"[20] Whatever was the progress of the dispute, it is certain
that Shadwell, as zealously attached to the Whig faction as Dryden to
the Tories, buckled on his armour among their other poetasters to
encounter the champion of royalty. His answer to "The Medal" is entitled
"The Medal of John Bayes:" it appeared in autumn 1681, and is
distinguished by scurrility, even among the scurrilous lampoons of
Settle, Care, and Pordage. Those, he coolly says, who know Dryden, know
there is not an untrue word spoke of him in the poem; although he is
there charged with the most gross and infamous crimes.
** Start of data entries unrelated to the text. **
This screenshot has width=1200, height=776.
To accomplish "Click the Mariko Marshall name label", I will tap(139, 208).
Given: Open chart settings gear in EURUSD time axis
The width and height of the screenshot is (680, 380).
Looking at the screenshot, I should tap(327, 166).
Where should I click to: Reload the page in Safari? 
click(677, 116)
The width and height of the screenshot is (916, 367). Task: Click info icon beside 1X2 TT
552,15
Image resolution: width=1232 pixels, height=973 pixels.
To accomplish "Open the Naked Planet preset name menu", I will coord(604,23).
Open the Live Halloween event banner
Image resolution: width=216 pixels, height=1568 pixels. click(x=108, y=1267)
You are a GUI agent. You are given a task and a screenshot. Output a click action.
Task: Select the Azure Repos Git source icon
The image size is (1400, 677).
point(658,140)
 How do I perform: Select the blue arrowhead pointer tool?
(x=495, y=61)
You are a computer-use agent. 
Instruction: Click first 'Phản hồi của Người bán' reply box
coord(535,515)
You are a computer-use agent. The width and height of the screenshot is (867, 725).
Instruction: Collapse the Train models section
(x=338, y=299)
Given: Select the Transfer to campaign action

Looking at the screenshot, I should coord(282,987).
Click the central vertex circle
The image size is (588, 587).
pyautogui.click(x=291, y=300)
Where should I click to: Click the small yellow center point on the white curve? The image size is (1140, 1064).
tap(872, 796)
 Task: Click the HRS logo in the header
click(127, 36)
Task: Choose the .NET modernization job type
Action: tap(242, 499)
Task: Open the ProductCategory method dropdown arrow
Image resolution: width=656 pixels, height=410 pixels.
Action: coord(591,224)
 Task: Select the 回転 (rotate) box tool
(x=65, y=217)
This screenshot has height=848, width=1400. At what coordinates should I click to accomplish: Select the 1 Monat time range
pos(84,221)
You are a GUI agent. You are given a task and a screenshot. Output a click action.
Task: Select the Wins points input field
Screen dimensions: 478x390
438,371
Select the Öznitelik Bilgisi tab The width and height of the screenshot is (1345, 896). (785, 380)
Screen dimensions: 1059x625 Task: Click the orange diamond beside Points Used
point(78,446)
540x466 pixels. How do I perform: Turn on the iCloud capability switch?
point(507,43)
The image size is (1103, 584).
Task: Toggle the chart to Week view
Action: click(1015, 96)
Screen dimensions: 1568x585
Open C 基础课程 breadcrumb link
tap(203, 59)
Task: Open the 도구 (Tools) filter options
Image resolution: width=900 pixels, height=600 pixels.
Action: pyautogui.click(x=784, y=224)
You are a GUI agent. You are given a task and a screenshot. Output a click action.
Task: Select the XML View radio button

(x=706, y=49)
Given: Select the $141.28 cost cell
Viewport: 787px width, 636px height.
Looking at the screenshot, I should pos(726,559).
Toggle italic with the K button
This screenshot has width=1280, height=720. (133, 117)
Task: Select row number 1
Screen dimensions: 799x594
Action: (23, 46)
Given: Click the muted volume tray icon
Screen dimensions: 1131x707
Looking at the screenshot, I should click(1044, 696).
Shadwell also
seems to have had a share in a lampoon, entitled "The Tory Poets," in
which both Dryden and Otway were grossly reviled.[21] On both occasions,
his satire was as clumsy as his overgrown person, and as brutally coarse
as his conversation: for Shadwell resembled Ben Jonson in his vulgar and
intemperate pleasures, as well as in his style of comedy and corpulence
of body.[22] Dryden seems to have thought, that such reiterated attacks,
from a contemporary of some eminence, whom he had once called friend,
merited a more severe castigation than could be administered in a
general satire. He therefore composed "Mac-Flecknoe, or a Satire on the
True Blue Protestant Poet, T.S., by the Author of Absalom and
Achitophel," which was published 4th October 1682. Richard Flecknoe,
from whom the piece takes its title, was so distinguished as a wretched
poet, that his name had become almost proverbial.